== Work item ==
Your answer should repeat every record verbatim.

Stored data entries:
##############################

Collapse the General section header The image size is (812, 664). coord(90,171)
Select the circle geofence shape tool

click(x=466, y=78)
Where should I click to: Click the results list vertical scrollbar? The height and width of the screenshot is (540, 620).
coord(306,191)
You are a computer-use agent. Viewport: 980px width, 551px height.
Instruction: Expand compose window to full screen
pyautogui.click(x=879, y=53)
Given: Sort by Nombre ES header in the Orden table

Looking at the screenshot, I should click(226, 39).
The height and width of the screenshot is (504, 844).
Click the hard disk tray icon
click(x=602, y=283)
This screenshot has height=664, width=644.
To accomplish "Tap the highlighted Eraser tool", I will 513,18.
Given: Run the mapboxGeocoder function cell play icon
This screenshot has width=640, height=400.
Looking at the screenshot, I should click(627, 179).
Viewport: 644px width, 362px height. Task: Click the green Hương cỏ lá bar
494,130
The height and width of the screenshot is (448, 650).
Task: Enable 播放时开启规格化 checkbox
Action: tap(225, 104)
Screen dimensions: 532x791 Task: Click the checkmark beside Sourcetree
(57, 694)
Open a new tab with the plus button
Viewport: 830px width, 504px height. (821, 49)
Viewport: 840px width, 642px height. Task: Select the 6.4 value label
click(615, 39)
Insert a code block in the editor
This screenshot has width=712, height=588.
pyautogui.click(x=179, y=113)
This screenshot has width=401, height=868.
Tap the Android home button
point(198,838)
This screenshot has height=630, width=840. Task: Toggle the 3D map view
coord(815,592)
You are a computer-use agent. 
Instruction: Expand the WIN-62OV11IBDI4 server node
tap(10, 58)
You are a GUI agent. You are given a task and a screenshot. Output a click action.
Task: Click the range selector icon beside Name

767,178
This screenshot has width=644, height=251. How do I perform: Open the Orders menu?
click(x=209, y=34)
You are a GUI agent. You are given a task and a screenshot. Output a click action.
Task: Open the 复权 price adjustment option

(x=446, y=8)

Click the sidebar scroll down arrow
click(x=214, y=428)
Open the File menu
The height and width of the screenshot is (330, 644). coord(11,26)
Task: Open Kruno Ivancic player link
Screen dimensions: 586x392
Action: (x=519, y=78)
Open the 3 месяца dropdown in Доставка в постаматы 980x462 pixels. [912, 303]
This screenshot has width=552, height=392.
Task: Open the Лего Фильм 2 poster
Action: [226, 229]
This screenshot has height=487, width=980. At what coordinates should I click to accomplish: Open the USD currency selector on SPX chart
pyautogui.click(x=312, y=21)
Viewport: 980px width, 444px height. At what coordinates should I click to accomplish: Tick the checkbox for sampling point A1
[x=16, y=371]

##############################

== Result ==
Collapse the General section header The image size is (812, 664). coord(90,171)
Select the circle geofence shape tool

click(x=466, y=78)
Where should I click to: Click the results list vertical scrollbar? The height and width of the screenshot is (540, 620).
coord(306,191)
You are a computer-use agent. Viewport: 980px width, 551px height.
Instruction: Expand compose window to full screen
pyautogui.click(x=879, y=53)
Given: Sort by Nombre ES header in the Orden table

Looking at the screenshot, I should click(226, 39).
The height and width of the screenshot is (504, 844).
Click the hard disk tray icon
click(x=602, y=283)
This screenshot has height=664, width=644.
To accomplish "Tap the highlighted Eraser tool", I will 513,18.
Given: Run the mapboxGeocoder function cell play icon
This screenshot has width=640, height=400.
Looking at the screenshot, I should click(627, 179).
Viewport: 644px width, 362px height. Task: Click the green Hương cỏ lá bar
494,130
The height and width of the screenshot is (448, 650).
Task: Enable 播放时开启规格化 checkbox
Action: tap(225, 104)
Screen dimensions: 532x791 Task: Click the checkmark beside Sourcetree
(57, 694)
Open a new tab with the plus button
Viewport: 830px width, 504px height. (821, 49)
Viewport: 840px width, 642px height. Task: Select the 6.4 value label
click(615, 39)
Insert a code block in the editor
This screenshot has width=712, height=588.
pyautogui.click(x=179, y=113)
This screenshot has width=401, height=868.
Tap the Android home button
point(198,838)
This screenshot has height=630, width=840. Task: Toggle the 3D map view
coord(815,592)
You are a computer-use agent. 
Instruction: Expand the WIN-62OV11IBDI4 server node
tap(10, 58)
You are a GUI agent. You are given a task and a screenshot. Output a click action.
Task: Click the range selector icon beside Name

767,178
This screenshot has width=644, height=251. How do I perform: Open the Orders menu?
click(x=209, y=34)
You are a GUI agent. You are given a task and a screenshot. Output a click action.
Task: Open the 复权 price adjustment option

(x=446, y=8)

Click the sidebar scroll down arrow
click(x=214, y=428)
Open the File menu
The height and width of the screenshot is (330, 644). coord(11,26)
Task: Open Kruno Ivancic player link
Screen dimensions: 586x392
Action: (x=519, y=78)
Open the 3 месяца dropdown in Доставка в постаматы 980x462 pixels. [912, 303]
This screenshot has width=552, height=392.
Task: Open the Лего Фильм 2 poster
Action: [226, 229]
This screenshot has height=487, width=980. At what coordinates should I click to accomplish: Open the USD currency selector on SPX chart
pyautogui.click(x=312, y=21)
Viewport: 980px width, 444px height. At what coordinates should I click to accomplish: Tick the checkbox for sampling point A1
[x=16, y=371]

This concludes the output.